Job ->
Could you repeat, word for word, the data from the line containing "The height and width of the screenshot is (548, 512)." through the line containing "Looking at the screenshot, I should tap(1807, 12).", with both of those lines included?

_ _ _ _ _ _ _

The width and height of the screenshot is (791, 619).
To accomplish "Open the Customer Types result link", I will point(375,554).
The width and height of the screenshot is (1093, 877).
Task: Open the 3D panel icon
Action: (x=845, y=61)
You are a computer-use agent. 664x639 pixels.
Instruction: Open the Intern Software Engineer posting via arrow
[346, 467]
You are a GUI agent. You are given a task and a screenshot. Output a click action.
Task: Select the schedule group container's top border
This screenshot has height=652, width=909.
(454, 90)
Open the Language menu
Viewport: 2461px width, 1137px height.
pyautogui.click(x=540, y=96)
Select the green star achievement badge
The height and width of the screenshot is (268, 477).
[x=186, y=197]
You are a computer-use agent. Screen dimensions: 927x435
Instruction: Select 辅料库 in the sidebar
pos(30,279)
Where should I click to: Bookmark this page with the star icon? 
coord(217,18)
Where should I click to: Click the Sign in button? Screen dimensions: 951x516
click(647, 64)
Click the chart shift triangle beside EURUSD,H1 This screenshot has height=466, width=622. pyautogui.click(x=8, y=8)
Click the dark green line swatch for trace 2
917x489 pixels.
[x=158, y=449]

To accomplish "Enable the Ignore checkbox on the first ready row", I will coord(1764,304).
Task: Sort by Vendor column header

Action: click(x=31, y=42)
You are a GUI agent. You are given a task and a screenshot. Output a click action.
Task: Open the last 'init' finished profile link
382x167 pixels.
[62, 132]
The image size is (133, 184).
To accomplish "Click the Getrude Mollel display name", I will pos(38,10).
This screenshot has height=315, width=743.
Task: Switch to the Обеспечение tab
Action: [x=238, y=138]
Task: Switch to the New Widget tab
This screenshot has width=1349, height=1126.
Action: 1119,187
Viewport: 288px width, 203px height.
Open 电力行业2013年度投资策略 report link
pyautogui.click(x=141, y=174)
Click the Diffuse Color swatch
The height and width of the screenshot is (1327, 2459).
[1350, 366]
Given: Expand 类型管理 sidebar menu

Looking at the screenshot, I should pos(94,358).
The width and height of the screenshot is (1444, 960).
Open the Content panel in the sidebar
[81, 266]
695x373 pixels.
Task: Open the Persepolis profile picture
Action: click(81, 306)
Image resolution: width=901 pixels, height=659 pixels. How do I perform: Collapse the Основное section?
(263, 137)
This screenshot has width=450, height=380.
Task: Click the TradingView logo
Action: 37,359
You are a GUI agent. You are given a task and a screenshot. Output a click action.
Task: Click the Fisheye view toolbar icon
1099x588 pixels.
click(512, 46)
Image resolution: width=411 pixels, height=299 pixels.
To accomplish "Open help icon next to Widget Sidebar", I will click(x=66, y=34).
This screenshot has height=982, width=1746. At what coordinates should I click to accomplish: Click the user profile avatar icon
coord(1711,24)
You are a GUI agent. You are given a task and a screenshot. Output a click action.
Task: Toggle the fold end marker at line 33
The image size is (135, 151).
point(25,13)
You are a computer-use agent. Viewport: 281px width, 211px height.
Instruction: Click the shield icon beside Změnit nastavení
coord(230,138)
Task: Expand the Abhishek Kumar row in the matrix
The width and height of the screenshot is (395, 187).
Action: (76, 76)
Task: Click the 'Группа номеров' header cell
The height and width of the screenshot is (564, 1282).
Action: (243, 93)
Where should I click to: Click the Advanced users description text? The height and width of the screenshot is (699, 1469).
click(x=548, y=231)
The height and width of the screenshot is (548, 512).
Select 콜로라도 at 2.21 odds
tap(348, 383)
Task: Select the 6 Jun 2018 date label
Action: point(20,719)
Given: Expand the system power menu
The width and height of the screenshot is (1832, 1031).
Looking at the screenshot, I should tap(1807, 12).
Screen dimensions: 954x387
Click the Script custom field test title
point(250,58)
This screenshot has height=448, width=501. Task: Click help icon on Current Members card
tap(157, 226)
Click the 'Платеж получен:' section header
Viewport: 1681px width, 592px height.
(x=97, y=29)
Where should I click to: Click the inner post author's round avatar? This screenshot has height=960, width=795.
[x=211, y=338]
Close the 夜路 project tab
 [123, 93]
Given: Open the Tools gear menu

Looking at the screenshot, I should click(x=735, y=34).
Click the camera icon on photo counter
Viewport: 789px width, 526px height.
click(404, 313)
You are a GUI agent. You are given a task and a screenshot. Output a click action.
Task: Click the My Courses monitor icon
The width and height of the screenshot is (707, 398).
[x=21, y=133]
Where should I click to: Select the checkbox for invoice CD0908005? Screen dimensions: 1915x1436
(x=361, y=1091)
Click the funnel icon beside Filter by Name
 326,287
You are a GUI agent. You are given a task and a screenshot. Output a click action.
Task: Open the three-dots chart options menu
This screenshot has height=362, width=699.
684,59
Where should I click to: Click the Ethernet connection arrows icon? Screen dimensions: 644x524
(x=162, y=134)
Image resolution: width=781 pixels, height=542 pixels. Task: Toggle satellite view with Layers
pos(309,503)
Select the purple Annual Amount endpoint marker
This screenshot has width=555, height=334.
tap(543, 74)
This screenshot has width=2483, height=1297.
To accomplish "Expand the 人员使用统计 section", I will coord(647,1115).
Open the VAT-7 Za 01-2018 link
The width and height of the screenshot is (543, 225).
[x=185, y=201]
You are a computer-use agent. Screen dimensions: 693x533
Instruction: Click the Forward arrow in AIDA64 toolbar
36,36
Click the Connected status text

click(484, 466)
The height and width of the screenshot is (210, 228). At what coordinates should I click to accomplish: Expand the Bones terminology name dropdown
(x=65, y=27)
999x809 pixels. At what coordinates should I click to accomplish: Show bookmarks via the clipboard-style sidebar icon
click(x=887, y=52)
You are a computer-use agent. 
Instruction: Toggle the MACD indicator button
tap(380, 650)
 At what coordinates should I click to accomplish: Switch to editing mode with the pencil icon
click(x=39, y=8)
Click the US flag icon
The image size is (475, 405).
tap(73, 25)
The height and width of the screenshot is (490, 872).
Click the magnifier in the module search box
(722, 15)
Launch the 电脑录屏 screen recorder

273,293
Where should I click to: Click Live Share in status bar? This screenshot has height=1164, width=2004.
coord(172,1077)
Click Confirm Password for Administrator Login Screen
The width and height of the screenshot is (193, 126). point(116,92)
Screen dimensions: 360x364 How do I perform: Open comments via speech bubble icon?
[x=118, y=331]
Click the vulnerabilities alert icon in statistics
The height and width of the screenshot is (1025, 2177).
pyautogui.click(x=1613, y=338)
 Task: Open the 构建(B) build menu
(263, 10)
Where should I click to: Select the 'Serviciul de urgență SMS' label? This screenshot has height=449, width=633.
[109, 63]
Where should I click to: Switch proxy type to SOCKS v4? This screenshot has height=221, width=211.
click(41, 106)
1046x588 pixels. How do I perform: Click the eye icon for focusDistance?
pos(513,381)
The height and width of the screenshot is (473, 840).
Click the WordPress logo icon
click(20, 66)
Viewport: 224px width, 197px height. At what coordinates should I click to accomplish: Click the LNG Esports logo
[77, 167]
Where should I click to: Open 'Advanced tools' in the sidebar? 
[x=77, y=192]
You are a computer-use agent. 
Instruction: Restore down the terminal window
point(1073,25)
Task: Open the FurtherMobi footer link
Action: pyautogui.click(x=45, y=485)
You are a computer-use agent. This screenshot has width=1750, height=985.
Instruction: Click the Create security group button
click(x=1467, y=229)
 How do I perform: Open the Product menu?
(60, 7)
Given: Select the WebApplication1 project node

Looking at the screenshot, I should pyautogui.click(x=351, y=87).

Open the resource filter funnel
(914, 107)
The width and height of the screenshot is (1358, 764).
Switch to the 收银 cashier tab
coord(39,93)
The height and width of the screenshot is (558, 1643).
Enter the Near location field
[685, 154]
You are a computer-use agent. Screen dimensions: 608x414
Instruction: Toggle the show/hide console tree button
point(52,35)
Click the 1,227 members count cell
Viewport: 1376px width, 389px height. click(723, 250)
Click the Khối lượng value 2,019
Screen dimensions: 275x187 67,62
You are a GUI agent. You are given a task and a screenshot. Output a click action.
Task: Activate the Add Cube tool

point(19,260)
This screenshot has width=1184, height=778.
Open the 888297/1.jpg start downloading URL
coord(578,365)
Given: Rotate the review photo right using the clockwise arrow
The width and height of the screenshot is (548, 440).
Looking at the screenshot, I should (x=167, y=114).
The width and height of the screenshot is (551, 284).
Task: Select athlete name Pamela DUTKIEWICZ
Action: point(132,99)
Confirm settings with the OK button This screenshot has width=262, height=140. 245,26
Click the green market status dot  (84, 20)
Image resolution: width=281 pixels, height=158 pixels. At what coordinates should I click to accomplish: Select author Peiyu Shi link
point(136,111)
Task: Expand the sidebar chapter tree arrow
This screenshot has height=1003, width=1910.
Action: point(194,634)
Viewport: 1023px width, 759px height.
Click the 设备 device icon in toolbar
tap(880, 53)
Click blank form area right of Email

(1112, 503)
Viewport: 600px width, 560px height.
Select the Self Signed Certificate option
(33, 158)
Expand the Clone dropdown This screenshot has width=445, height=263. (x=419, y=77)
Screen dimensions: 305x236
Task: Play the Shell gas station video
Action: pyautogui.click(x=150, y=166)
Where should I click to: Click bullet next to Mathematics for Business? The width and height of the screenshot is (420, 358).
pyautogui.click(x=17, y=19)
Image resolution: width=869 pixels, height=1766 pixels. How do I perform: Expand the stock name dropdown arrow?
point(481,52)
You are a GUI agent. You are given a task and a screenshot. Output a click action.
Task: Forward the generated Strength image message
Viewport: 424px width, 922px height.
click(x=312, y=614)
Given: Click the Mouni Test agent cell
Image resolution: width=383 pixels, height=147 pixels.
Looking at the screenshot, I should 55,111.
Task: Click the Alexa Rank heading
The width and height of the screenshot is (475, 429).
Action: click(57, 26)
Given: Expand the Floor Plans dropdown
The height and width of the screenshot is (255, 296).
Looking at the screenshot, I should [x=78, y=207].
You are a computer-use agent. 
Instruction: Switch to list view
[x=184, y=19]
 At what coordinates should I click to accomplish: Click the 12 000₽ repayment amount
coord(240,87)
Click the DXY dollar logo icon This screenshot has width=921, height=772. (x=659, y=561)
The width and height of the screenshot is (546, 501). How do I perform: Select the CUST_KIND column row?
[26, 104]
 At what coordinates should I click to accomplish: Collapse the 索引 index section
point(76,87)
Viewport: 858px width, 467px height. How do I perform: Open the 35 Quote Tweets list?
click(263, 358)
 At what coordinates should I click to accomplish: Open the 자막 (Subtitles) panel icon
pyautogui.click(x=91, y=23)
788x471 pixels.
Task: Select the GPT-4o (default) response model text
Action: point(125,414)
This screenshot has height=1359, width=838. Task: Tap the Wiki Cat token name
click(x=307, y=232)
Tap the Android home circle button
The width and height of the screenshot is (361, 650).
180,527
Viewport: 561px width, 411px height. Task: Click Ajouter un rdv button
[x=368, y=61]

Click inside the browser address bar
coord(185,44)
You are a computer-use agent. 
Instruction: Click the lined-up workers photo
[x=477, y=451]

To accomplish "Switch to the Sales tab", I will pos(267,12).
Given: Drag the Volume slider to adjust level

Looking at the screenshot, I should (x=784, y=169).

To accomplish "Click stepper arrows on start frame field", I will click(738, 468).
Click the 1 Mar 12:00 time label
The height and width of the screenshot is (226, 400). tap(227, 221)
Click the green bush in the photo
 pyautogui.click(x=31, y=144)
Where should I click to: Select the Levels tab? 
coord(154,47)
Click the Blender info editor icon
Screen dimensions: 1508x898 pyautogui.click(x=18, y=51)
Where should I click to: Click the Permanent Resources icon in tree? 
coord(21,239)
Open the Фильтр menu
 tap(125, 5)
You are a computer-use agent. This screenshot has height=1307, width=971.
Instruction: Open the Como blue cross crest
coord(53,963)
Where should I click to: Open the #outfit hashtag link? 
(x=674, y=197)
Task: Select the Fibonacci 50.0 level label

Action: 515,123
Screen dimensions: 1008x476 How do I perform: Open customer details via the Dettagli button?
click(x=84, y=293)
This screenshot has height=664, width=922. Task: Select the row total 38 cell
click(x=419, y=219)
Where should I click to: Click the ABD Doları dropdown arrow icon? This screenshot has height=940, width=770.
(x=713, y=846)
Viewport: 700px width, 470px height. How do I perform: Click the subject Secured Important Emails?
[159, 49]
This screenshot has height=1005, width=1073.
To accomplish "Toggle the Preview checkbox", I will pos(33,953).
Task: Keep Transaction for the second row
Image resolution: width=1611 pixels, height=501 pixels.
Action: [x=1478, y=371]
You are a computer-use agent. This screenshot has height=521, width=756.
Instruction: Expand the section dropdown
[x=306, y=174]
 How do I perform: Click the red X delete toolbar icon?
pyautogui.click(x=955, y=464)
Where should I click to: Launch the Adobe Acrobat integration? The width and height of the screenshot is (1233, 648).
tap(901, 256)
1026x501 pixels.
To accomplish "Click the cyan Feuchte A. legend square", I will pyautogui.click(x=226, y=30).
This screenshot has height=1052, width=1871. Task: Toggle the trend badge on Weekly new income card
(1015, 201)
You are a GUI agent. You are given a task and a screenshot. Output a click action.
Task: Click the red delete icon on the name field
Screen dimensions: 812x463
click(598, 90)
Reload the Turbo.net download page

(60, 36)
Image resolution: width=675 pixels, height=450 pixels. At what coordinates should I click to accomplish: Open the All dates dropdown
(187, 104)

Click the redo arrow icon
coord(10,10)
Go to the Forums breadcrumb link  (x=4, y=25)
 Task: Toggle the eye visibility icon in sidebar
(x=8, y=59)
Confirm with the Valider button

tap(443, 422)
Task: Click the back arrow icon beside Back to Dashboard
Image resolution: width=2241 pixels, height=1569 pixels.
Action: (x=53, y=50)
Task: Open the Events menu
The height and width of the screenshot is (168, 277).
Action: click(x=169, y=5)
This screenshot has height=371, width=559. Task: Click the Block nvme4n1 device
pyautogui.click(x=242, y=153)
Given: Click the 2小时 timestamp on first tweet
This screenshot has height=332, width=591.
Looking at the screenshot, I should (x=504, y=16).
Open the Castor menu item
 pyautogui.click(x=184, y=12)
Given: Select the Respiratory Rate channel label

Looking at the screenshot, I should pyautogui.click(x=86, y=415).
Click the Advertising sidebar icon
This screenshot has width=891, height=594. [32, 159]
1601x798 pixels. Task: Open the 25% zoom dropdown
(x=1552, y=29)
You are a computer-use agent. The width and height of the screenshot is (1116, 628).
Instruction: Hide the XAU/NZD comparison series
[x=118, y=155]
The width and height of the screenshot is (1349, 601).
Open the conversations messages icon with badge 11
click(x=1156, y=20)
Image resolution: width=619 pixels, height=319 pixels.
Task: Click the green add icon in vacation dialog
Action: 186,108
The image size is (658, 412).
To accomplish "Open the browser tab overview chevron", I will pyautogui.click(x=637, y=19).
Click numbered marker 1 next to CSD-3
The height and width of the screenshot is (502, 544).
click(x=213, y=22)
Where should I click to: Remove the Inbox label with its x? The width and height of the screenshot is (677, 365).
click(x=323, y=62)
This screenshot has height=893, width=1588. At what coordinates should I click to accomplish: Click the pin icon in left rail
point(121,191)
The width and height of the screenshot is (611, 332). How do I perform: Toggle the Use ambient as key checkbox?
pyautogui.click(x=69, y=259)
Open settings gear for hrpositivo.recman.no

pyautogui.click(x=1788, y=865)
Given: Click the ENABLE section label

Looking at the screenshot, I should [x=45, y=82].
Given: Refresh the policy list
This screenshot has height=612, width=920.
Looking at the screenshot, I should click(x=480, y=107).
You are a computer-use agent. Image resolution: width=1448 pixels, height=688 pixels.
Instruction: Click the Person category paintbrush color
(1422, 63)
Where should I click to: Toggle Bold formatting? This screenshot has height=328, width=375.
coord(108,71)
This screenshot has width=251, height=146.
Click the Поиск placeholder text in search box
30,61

_ _ _ _ _ _ _

Solution for this task ->
The height and width of the screenshot is (548, 512).
Select 콜로라도 at 2.21 odds
tap(348, 383)
Task: Select the 6 Jun 2018 date label
Action: point(20,719)
Given: Expand the system power menu
The width and height of the screenshot is (1832, 1031).
Looking at the screenshot, I should tap(1807, 12).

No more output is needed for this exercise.